After all, we have the technology. We can hyperconnect in so many ways, through so many media, across the entire range of sensory modalities, it is as if the material world, which we have fashioned into our own image, wants nothing more than to boost our capacity for relationship.

And now we have two forces in opposition, both originating in the mind. Our old mind hews closely to the community and Dunbar’s Number. Our new mind seeks the power of the mob, and the amplification of numbers beyond imagination. This is the central paradox of the early 21st century, this is the rift which will never close. On one side we are civil, and civilized. On the other we are awesome, terrible, and terrifying. And everything we’ve done in the last fifteen years has simply pushed us closer to the abyss of the awesome.

We can not reasonably put down these new weapons of communication, even as they grind communities beneath them like so many old and brittle bones. We can not turn the dial of history backward. We are what we are, and already we have a good sense of what we are becoming. It may not be pretty – it may not even feel human – but this is things as they are.

When the historians of this age write their stories, a hundred years from now, they will talk about amplification as the defining feature of this entire era, the three hundred year span from industrial revolution to the emergence of the hyperconnected mob.
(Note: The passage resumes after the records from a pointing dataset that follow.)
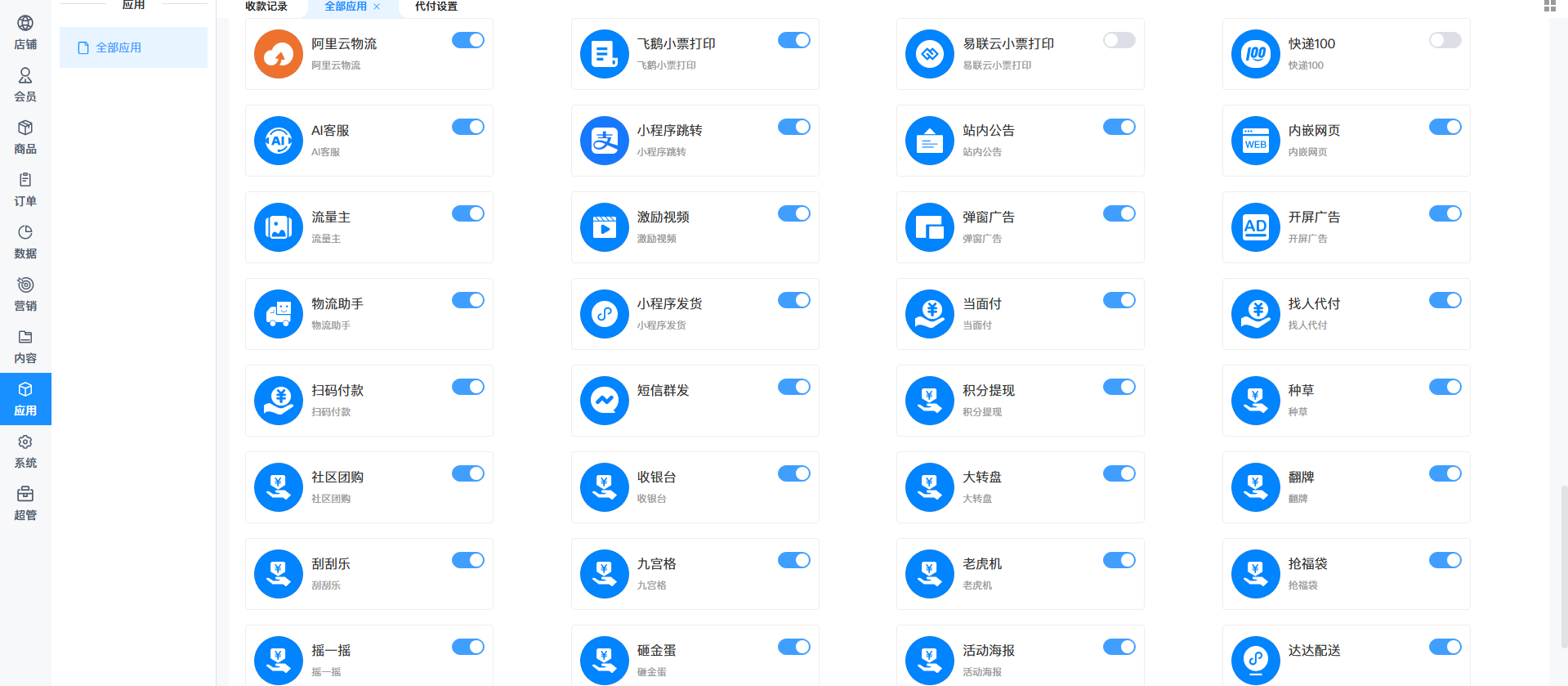1568x686 pixels.
Task: Disable the 找人代付 switch
Action: (1445, 300)
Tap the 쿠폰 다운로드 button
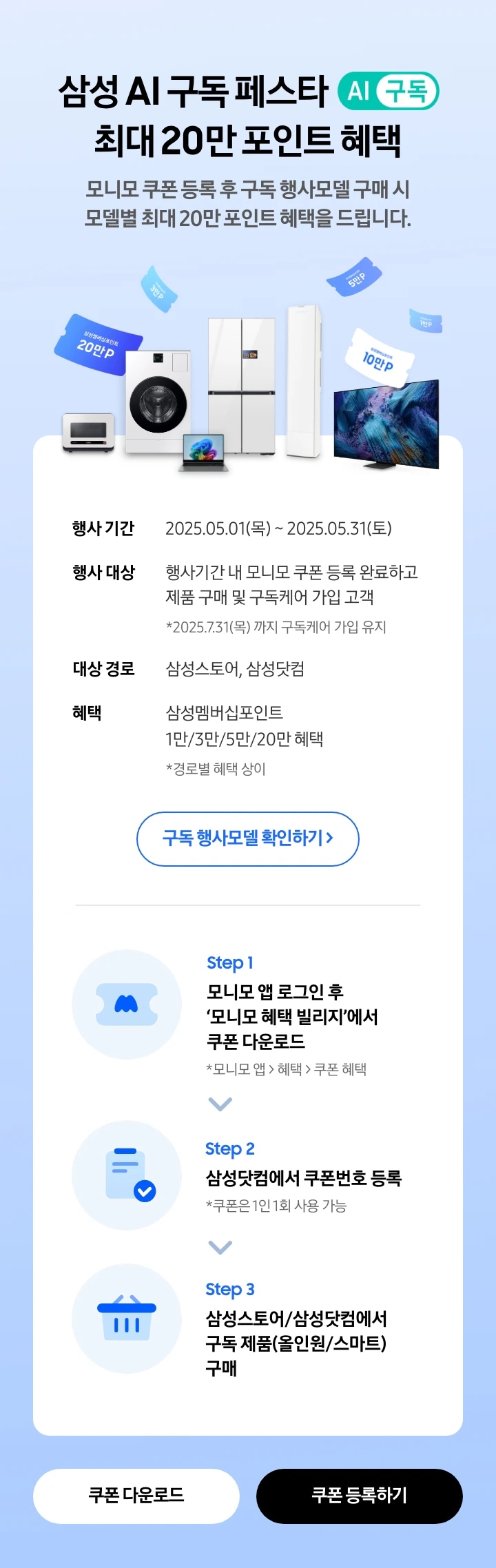The image size is (496, 1568). [136, 1496]
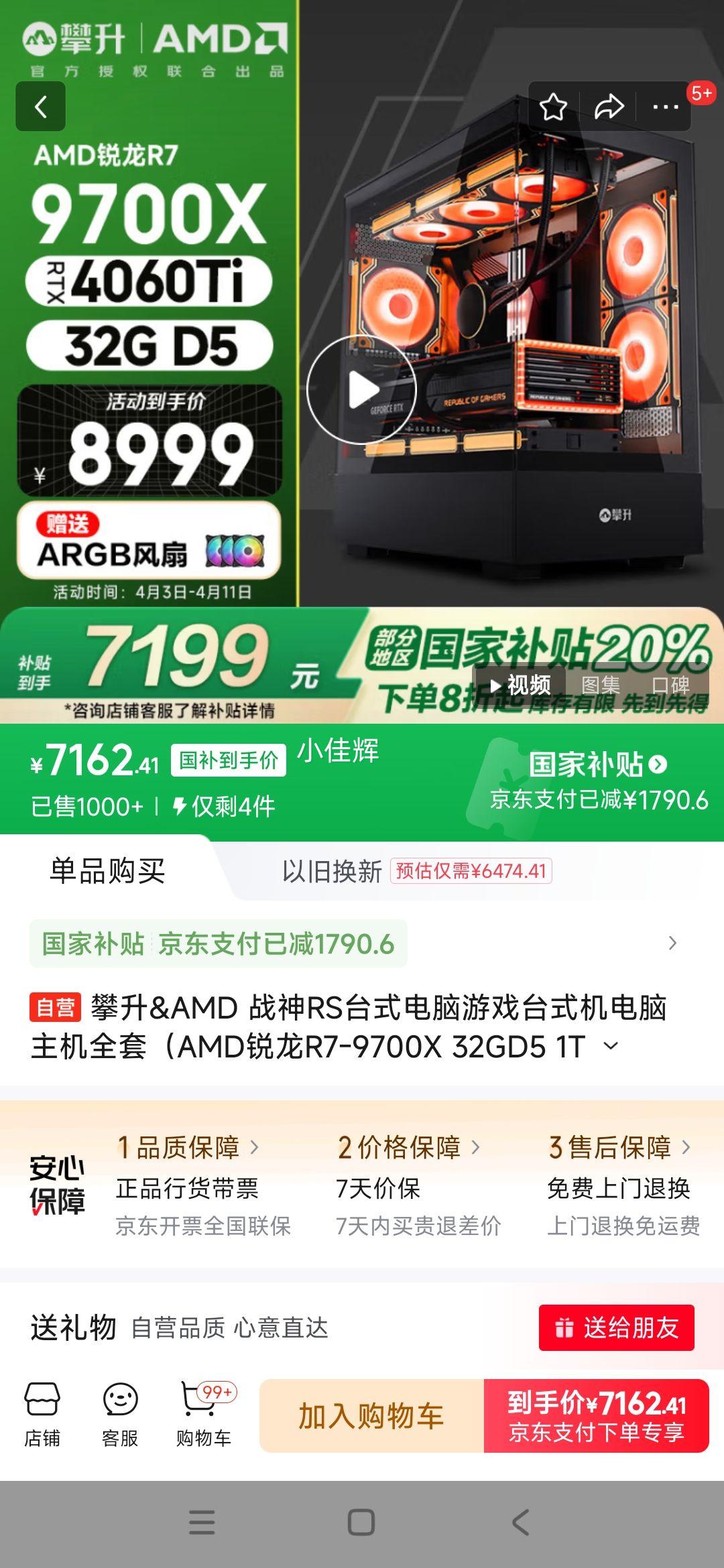724x1568 pixels.
Task: Tap the back arrow at top left
Action: [x=40, y=107]
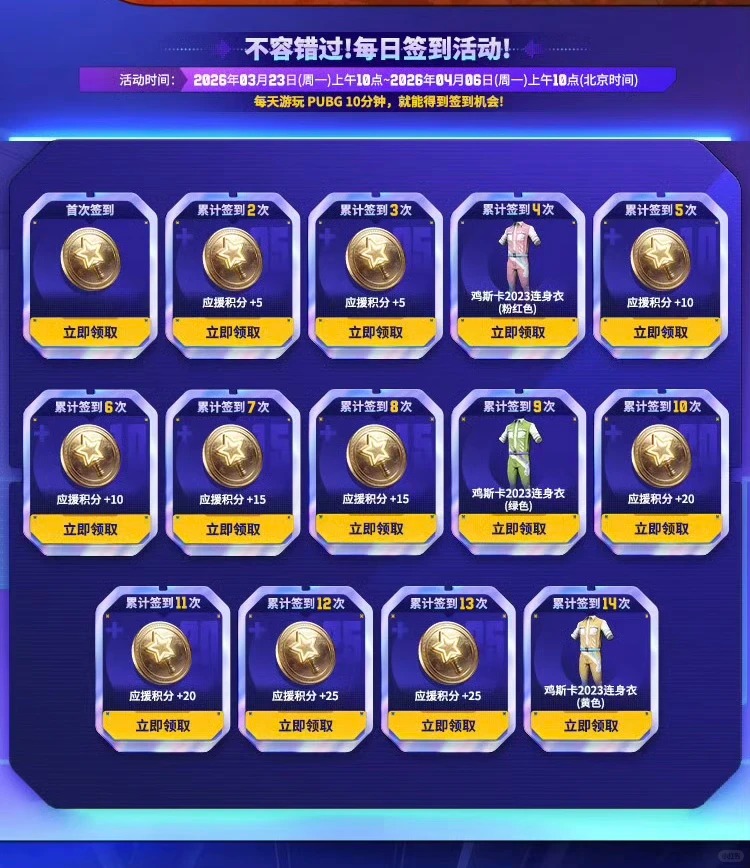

In the beginning, the steam engine amplified the power of human muscle - making both human slavery and animal power redundant. In the end, our technologies of communication amplified our innate social capabilities, which eleven million years of natural selection have consistently selected for. Above and beyond all of our other natural gifts, those humans who communicate most effectively stand the greatest chance of passing their genes along to subsequent generations. It’s as simple as that. We talk our partners into bed, and always have.

The steam engine transformed the natural world into a largely artificial environment; the amplification of our muscles made us masters of the physical world. Now, the technologies of hyperconnectivity are translating the natural world, ruled by Dunbar’s Number, into the dominating influence of maddening crowd.

We are not prepared for this. We have no biological defense mechanism. We are all going to have to get used to a constant state of being which resembles nothing so much as a stack overflow, a consistent social incontinence, as we struggle to retain some aspects of selfhood amidst the constantly eroding pressure of the hyperconnected mob.